Cette nouvelle étude indique que les plaquettes peuvent également former une matrice provisoire de fibronectine dans leur environnement, similaire à ce que font les fibroblastes dans les derniers stades de la cicatrisation. Cela a des implications potentielles sur la façon dont l’intégrité des caillots sanguins pourrait être maintenue pendant la réparation vasculaire.

Les plaquettes interagissent avec de multiples protéines d’adhésion au cours de la thrombogenèse, mais on sait peu de choses sur leur capacité à assembler la matrice de fibronectine. La microscopie super-résolution tridimensionnelle in vitro complétée par des méthodes biophysiques et biochimiques a révélé des informations fondamentales sur la façon dont la contractilité plaquettaire entraîne la fibrillogenèse de la fibronectine », écrivent les chercheurs.

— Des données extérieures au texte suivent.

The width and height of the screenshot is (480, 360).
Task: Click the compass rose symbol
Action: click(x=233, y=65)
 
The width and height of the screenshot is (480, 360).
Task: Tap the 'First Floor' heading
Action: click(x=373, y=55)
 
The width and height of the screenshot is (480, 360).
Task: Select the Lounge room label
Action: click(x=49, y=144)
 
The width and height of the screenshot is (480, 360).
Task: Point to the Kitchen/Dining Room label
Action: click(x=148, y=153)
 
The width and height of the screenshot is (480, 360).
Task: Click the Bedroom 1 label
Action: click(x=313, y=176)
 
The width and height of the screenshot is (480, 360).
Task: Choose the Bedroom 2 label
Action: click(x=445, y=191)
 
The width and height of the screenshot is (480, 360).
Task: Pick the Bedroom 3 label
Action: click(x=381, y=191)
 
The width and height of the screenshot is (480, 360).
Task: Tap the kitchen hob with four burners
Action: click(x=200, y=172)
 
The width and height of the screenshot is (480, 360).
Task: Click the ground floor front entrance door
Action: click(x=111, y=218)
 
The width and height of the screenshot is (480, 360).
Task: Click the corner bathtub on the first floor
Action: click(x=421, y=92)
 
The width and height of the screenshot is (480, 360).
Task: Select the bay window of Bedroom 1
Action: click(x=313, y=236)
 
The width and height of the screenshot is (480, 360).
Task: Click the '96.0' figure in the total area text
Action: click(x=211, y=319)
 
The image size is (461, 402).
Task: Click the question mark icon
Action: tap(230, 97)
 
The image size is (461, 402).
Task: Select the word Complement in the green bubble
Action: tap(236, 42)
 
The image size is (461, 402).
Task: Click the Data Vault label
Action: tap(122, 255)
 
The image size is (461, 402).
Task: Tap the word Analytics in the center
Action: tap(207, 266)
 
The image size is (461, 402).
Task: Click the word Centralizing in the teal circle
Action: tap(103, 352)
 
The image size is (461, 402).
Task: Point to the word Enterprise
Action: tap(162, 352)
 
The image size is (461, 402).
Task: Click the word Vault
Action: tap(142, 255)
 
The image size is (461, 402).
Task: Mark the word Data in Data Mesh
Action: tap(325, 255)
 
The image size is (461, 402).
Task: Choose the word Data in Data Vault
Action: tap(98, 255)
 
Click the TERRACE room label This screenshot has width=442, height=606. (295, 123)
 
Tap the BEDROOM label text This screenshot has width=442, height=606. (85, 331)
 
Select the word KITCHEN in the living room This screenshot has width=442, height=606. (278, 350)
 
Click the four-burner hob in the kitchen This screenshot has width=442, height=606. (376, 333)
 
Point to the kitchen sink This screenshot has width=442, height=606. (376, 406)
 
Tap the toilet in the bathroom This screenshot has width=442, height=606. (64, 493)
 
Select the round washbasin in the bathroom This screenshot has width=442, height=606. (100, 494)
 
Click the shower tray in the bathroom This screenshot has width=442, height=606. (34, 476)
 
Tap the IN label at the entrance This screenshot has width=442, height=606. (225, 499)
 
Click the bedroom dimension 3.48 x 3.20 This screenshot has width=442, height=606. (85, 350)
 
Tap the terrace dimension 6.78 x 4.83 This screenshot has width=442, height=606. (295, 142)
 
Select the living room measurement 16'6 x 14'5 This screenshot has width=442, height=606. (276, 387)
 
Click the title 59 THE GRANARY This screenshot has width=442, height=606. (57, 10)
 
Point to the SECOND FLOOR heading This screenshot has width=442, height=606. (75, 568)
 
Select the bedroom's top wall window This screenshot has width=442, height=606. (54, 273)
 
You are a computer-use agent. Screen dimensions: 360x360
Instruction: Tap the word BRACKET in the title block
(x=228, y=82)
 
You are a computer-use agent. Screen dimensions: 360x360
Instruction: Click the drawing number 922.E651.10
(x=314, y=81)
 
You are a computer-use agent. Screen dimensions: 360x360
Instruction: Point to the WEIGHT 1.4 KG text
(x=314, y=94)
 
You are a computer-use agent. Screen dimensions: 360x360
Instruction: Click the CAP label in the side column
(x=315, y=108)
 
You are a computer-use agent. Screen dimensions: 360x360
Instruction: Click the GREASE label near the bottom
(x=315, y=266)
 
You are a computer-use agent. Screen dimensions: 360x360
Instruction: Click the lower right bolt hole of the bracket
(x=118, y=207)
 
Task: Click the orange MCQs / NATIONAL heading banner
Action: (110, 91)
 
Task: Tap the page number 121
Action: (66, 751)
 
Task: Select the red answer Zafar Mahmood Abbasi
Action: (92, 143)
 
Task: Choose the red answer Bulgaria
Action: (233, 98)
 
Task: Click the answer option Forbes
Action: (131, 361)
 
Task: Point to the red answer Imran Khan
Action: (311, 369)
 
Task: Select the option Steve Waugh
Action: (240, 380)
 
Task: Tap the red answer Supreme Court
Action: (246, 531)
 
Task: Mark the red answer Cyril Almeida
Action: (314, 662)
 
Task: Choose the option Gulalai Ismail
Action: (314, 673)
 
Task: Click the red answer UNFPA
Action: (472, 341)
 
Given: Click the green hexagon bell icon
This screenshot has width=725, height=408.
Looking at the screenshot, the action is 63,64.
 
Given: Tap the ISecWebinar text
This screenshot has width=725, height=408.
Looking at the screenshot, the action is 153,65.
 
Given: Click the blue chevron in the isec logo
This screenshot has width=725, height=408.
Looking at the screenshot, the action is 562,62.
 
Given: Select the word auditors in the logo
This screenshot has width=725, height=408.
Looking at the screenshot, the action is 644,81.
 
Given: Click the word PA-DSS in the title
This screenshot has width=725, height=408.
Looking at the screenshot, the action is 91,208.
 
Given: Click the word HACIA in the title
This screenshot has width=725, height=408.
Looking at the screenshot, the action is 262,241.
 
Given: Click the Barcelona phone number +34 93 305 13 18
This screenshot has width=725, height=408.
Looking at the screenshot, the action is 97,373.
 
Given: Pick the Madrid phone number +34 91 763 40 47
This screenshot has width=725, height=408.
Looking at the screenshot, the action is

Les plaquettes adhérant aux protéines de thrombus (fibronectine et fibrine) par rapport aux composants de la membrane basale (laminine et collagène IV) tirent les fibrilles de fibronectine le long de leur membrane apicale par rapport au dessous de leur membrane basale, respectivement. Contrairement à d’autres types de cellules, les plaquettes assemblent des nanofibrilles de fibronectine à l’aide d’αIIbβ3 plutôt que d’intégrines α5β1. La fibrillogenèse apicale était corrélée à une plus forte activation de la kinase liée à l’intégrine, à des forces de traction plaquettaires plus élevées et à une plus grande tension dans les adhérences de type fibrillaire par rapport à la fibrillogenèse basale.

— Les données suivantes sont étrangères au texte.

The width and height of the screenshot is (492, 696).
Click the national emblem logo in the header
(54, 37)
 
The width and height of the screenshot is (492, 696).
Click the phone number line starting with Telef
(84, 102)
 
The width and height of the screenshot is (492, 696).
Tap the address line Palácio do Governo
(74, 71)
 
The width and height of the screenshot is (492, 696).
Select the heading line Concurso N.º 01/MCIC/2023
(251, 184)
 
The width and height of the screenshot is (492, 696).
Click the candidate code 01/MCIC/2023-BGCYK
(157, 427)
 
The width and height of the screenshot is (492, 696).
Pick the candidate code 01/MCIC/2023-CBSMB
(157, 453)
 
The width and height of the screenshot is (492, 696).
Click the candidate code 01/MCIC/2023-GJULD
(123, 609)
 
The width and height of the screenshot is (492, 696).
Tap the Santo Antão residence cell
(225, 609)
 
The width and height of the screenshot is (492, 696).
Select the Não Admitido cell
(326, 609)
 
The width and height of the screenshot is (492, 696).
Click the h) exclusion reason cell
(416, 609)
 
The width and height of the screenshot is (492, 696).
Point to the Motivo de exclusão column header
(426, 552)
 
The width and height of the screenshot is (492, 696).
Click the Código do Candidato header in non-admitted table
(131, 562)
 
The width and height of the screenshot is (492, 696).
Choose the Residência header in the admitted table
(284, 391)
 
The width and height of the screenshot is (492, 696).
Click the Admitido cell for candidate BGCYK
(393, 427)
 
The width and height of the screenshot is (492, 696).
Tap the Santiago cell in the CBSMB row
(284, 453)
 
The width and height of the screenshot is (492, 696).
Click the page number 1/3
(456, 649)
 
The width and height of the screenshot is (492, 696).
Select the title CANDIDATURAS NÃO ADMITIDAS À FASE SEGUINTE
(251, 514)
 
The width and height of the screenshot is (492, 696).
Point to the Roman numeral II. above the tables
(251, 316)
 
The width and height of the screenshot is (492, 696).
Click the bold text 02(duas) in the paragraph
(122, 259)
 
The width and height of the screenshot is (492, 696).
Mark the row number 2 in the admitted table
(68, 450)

“Nos découvertes ont des implications potentielles sur la façon dont l’intégrité mécanique du thrombus pourrait être maintenue pendant le remodelage et la réparation vasculaire.”

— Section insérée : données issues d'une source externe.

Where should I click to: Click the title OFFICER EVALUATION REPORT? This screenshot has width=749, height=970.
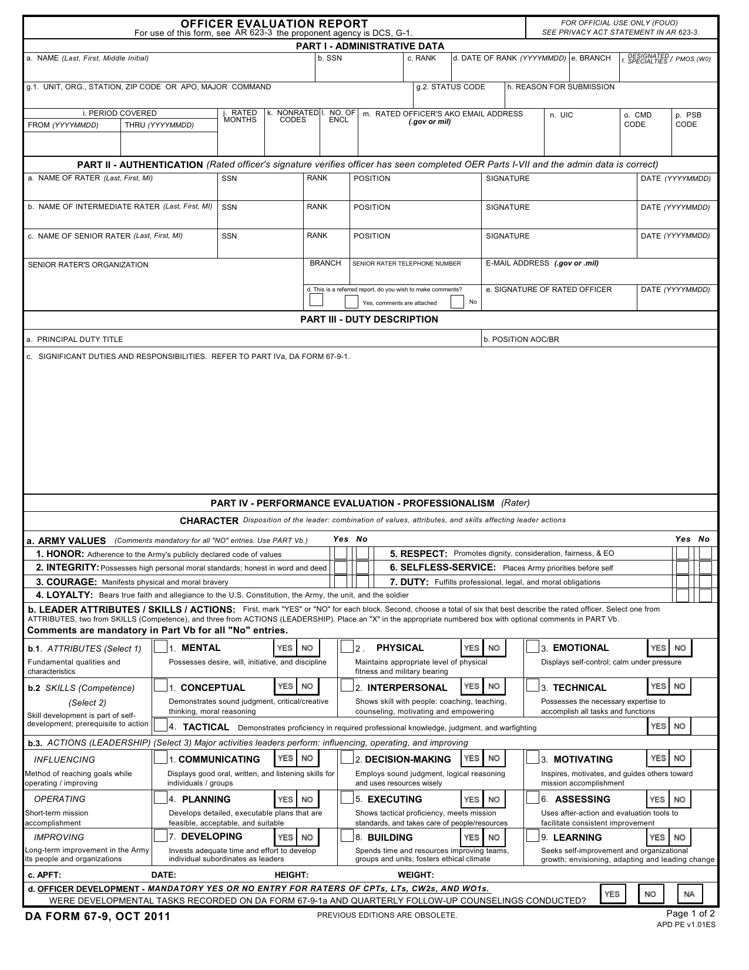274,24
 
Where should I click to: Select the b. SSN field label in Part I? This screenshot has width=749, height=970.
330,58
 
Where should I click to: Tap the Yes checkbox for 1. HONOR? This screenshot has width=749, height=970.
340,553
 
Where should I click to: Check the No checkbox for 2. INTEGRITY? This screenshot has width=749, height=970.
362,568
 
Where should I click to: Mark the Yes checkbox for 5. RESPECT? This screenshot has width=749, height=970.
682,553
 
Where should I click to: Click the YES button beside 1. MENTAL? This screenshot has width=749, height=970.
285,648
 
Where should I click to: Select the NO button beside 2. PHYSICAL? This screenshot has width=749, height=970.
494,648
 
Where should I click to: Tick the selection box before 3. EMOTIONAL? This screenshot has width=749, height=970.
532,647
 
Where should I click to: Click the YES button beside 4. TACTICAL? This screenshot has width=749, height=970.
658,726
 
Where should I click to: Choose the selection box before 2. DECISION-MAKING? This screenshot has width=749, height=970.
347,758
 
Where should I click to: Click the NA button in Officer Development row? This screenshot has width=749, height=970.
689,894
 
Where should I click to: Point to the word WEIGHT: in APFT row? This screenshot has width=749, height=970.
416,875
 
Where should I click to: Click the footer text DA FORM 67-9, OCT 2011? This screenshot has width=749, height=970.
98,917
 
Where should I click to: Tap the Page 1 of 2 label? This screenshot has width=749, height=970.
690,914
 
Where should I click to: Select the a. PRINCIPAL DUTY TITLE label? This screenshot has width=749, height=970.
75,340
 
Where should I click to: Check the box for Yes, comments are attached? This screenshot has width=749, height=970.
351,302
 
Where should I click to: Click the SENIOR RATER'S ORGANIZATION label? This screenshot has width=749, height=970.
88,265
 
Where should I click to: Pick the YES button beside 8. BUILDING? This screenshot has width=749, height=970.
472,838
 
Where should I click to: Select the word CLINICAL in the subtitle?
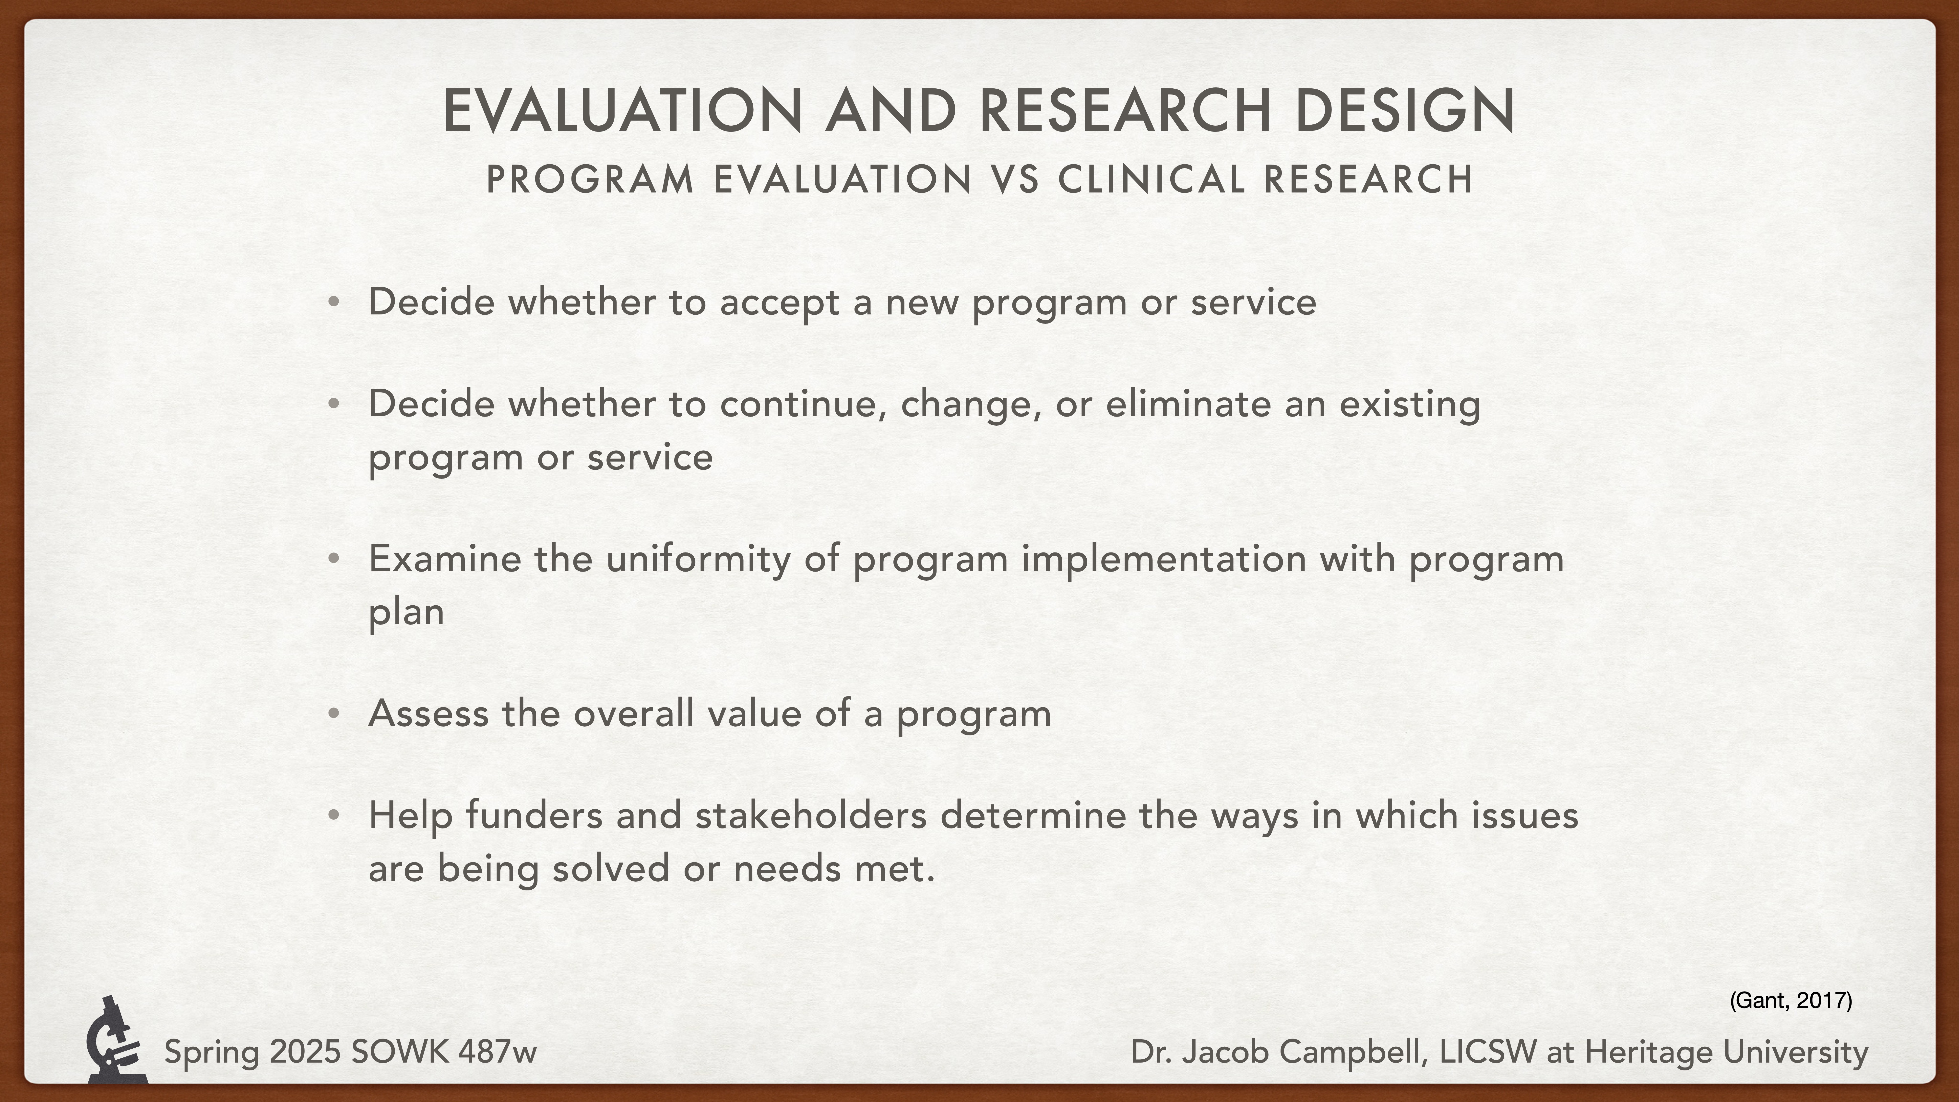click(x=1152, y=180)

“Nous avons identifié un rôle inattendu supplémentaire pour le récepteur d’adhésion plaquettaire le plus important”, a déclaré Ingmar Schoen, PhD, de l’école de pharmacie et des sciences biomoléculaires du RCSI. Nos résultats montrent que les plaquettes non seulement forment le caillot, mais peuvent également initier son remodelage en érigeant un échafaudage fibreux. Cette découverte remet en question certains paradigmes existants dans le domaine de la cicatrisation des plaies, qui est dominé par la recherche sur les fibroblastes. »

La microscopie à super résolution, qui permet de capturer des images plus nettes des structures à l’intérieur ou autour des cellules et de les observer in vitro en laboratoire, a joué un rôle majeur dans cette recherche. L’observation de ce comportement plaquettaire in vivo sera nécessaire pour approfondir cette découverte. “Sans la microscopie à super-résolution, cette découverte n’aurait pas été possible”, a ajouté Schoen.

La recherche a été menée en collaboration avec des chercheurs de l’ETH Zurich, de l’Université Julius-Maximilians de Würzburg, de l’Université de Fribourg et de l’Hôpital universitaire de Zurich.